2.1 Pengertian Etika
Komunikasi Massa
Sobur
(2001) menyebutkan etika pers atau etika komunikasi massa adalah filsafat moral
yang berkenaan kewajiban-kewajiban pers tentang penilaian pers yang baik dan
pers yang buruk. Dengan kata lain, etika pers adalah ilmu atau studi tentang
peraturan-peraturan yang mengatur tingkah laku pers atau apa yang seharusnya
dilakukan oleh orang-orang yang terlibat dalam kegiatan pers. Pers yang etis
adalah pers yang memberikan informasi dan fakta yang benar dari berbagai sumber
sehingga khalayak pembaca dapat menilai sendiri informasi tersebut.
Lebih
jauh lagi Sobur (2001) mengemukakan etika pers adalah kesadaran moral, yaitu
pengetahuan tentang pers baik dan buruk, benar dan salah, tepat dan tidak
tepat, bagi orang-orang yang terlibat dalam kegiatan pers. Harus ada etika
dalam pergaulan hidup, baik yang tersurat maupun yang tersirat, tidak ada orang
yang memperdebatkannya. Adanya jiwa pengabdian setia serta persiapan teknis dan
mental bagi pelaksanaan suatu profesi.
Ada beberapa rumusan sederhana yang dirangkum dari beberapa
pendapat pakar komunikasi mengenai etika dalam komunikasi massa, yaitu :
a)
Berkaitan dengan informasi yang benar dan jujur sesuai fakta sesungguhnya.
b)
Berlaku adil dalam menyajikan informasi, tidak memihak salah satu golongan.
c)
Gunakan bahasa yang bijak, sopan dan hindari kata-kata provokatif.
d)
Hindari gambar-gambar yang seronok.
Shoemaker dan Reese, mengemukakan perdapatnya mengenai Etika Komunikasi Massa dalam
Nurudin (2003), yaitu: 1) Tanggung Jawab 2) Kebebasan Pers 3) Masalah Etis 4)
Ketepatan dan Objektivitas 5) Tindakan Adil untuk Semua Orang.
2.1.1 Tanggung Jawab
Tanggung jawab mempunyai dampak positif. Dengan adanya
tanggung jawab, media akan berhati-hati dalam menyiarkan atau menyebarkan
informasinya. Seorang jurnalis atau wartawan harus memiliki tanggung jawab
dalam pemberitaan atau apa pun yang ia siarkan; apa yang diberitakan atau disiarkan
harus dapat dipertanggungjawabkan, baik kepada Tuhan, masyarakat, profesi, atau
dirinya masing-masing. Jika apa yang diberitakan menimbulkan konsekuensi yang
merugikan, pihak media massa harus bertanggung jawab dan bukan menghindarinya.
Jika dampak itu sudah merugikan secara perdata maupun pidana, media massa haris
bersedia bertanggung jawab seandainya pihak yang dirugikan tersebut protes ke
pengadilan.

* Perintah Tugas *
Tuliskan seluruh butir etika komunikasi massa menurut pendapat Shoemaker dan Reese yang tercantum dalam teks etika komunikasi massa. Baris-baris data di sini sama sekali tidak berkaitan dengan teks etika komunikasi massa.

* Cuplikan Baris *
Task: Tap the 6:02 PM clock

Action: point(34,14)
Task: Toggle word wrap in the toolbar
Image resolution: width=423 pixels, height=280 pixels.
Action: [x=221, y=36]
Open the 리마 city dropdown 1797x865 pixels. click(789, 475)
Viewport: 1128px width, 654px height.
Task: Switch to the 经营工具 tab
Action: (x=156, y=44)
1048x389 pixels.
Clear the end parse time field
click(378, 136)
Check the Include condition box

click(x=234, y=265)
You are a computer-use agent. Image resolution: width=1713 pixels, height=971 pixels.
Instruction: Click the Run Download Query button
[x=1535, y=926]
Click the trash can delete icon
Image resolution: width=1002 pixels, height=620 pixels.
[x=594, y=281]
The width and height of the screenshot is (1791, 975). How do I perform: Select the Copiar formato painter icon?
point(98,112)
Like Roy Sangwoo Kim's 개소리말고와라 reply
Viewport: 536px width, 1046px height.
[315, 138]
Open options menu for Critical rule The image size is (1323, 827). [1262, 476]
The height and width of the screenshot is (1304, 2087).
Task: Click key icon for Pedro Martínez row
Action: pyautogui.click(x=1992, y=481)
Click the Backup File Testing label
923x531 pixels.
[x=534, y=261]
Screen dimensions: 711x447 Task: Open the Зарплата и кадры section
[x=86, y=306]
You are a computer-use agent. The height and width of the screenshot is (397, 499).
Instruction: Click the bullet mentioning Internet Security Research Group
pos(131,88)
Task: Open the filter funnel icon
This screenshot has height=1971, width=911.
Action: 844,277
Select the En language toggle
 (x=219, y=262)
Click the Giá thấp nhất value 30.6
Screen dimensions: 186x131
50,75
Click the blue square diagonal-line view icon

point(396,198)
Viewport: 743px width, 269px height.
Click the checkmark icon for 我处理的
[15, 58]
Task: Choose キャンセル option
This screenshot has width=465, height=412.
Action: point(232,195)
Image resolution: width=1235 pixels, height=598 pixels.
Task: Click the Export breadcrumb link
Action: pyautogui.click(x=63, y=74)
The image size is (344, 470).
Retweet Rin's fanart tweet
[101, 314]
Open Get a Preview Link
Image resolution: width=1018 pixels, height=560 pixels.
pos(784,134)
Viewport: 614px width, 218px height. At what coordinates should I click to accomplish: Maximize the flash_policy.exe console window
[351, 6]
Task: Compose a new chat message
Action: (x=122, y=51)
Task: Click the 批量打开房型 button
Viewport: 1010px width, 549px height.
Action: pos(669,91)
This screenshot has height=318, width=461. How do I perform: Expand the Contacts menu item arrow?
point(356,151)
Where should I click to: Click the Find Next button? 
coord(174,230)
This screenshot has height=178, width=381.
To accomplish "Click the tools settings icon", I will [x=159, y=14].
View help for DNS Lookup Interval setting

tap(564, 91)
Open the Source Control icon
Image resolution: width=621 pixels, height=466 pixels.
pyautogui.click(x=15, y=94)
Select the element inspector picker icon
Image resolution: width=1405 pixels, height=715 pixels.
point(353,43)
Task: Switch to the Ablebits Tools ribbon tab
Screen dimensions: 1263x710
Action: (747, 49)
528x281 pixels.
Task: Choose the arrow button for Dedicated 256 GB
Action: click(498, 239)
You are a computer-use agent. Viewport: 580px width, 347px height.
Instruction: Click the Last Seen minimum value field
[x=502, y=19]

* Jawaban Tugas *
1) Tanggung Jawab
2) Kebebasan Pers
3) Masalah Etis
4) Ketepatan dan Objektivitas
5) Tindakan Adil untuk Semua Orang